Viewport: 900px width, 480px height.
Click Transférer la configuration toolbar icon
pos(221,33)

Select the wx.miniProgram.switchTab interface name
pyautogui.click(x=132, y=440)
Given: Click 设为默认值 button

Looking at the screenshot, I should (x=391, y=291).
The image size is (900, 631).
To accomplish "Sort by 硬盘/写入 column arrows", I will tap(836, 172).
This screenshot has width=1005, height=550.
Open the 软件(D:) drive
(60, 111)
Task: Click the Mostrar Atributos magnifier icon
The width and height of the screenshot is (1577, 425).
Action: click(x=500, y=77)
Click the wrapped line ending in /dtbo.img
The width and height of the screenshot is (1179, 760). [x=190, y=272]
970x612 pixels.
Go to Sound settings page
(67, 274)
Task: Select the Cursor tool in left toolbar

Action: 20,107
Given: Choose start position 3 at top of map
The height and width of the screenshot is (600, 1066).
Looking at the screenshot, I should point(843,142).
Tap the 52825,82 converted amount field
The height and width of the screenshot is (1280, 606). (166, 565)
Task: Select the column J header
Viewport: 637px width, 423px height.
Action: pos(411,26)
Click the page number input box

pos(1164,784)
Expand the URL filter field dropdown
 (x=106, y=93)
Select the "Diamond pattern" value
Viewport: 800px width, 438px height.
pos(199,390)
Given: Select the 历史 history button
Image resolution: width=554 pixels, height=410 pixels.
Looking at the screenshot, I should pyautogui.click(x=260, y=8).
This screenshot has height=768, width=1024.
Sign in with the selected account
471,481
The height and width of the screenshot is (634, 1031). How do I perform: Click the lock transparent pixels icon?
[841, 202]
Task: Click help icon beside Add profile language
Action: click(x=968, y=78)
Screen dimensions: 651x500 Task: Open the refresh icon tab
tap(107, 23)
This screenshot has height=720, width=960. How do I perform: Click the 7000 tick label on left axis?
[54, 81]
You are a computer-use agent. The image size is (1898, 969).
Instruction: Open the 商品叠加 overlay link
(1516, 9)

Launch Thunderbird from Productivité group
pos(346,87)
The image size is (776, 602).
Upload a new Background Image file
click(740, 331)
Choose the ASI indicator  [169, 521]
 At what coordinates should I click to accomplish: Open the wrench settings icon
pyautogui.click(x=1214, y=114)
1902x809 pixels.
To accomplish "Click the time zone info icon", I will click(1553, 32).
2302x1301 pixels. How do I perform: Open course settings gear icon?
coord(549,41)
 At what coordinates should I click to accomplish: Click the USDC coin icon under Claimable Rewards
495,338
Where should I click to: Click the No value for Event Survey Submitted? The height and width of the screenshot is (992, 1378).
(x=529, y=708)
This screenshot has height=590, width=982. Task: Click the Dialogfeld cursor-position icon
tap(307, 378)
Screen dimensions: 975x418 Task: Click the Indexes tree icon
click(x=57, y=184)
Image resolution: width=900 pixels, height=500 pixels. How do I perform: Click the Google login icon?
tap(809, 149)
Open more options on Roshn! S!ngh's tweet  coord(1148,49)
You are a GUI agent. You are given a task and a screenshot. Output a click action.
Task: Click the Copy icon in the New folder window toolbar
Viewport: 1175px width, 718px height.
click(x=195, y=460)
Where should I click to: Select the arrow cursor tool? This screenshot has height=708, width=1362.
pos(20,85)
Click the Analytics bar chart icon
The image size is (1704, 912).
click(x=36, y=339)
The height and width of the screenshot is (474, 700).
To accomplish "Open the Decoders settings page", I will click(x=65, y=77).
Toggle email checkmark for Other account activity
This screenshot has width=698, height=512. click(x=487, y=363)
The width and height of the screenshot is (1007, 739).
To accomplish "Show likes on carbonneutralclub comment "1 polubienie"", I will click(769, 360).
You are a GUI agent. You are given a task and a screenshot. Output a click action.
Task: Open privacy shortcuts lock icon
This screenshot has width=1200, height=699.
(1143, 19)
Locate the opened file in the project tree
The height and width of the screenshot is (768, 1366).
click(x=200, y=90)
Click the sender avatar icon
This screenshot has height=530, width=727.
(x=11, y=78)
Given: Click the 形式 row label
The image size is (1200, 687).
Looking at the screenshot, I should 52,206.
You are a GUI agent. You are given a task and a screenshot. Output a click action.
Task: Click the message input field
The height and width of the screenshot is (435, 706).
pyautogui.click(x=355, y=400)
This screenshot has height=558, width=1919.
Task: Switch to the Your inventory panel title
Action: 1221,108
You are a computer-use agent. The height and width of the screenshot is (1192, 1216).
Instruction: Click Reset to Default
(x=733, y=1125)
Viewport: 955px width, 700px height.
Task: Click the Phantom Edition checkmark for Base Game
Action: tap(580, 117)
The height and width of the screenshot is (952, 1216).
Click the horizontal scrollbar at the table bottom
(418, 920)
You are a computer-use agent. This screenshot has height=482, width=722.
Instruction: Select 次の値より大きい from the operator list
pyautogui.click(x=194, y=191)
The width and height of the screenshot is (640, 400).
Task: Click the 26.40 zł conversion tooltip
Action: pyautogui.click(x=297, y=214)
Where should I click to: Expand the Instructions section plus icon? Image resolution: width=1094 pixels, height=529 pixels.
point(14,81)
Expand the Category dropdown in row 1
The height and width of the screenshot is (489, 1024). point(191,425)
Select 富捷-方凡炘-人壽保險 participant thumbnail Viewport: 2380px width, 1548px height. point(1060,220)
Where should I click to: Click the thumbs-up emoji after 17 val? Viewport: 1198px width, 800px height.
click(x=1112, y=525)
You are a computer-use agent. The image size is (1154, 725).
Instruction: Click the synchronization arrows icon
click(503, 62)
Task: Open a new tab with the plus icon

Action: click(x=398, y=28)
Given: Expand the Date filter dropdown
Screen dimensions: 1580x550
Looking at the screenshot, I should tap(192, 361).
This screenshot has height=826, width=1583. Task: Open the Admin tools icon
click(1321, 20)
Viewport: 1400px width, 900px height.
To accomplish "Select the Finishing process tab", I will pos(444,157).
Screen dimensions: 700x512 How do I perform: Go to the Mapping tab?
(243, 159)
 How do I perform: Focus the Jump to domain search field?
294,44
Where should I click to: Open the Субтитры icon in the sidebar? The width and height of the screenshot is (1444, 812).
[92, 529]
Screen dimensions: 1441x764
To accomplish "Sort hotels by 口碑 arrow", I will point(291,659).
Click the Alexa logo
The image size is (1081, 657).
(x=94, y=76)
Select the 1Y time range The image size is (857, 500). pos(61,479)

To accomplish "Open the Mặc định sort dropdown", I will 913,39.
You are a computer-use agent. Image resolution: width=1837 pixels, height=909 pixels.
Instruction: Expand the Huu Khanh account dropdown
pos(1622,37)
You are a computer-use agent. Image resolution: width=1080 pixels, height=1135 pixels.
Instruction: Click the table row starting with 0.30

------------------------

▶ **Problem to work on**
Each line above that includes "column" should be shown.

▶ **Exercise response**
To accomplish "Sort by 硬盘/写入 column arrows", I will tap(836, 172).
Task: Select the column J header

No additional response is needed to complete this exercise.